#### Working data
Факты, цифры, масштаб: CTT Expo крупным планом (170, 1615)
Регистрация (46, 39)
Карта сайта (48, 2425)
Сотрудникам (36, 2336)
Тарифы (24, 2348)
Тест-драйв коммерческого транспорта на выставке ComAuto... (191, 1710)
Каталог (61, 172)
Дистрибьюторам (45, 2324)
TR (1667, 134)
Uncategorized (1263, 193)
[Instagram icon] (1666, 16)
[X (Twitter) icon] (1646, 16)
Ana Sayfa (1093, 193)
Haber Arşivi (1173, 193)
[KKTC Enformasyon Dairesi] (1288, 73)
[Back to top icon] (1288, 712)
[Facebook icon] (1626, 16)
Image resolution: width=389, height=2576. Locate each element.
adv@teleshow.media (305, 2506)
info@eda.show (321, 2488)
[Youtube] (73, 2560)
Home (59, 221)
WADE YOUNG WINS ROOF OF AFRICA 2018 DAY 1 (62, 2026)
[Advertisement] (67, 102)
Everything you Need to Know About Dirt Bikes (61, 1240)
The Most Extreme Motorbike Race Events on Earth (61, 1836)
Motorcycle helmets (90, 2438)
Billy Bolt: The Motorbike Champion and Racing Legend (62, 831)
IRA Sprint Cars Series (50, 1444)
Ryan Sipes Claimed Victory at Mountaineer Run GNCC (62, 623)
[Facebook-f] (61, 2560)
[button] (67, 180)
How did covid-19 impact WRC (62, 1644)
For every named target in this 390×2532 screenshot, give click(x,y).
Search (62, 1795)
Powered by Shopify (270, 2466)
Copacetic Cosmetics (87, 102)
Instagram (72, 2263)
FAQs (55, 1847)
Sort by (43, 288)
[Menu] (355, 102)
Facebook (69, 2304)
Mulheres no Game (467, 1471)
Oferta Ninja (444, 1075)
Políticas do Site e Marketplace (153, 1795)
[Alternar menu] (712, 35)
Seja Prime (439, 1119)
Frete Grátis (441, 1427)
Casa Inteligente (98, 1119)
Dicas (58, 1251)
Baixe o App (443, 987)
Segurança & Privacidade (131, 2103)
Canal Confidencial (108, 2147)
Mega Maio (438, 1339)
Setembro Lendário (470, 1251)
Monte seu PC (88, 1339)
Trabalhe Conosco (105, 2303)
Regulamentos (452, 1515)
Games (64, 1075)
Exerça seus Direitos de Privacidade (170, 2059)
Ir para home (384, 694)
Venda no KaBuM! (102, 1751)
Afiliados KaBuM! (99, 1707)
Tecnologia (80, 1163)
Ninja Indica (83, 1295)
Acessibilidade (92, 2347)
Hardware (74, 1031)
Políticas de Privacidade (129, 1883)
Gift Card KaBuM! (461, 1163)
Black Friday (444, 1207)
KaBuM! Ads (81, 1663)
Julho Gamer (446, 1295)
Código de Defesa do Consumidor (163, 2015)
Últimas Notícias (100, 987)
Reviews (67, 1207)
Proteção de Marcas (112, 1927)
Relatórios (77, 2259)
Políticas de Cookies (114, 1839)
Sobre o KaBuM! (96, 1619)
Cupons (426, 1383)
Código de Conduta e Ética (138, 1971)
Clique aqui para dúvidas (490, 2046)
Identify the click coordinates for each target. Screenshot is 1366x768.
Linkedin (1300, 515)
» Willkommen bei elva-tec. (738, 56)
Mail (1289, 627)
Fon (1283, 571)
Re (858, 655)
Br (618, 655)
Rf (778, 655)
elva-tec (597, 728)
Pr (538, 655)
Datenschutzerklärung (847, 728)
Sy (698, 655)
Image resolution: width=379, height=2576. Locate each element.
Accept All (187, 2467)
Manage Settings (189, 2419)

#### Problem description
Look through the entries and return each line that has the word "element" in it.

#### Reply
Image resolution: width=389, height=2576. Locate each element.
Image resolution: width=379, height=2576. Locate each element.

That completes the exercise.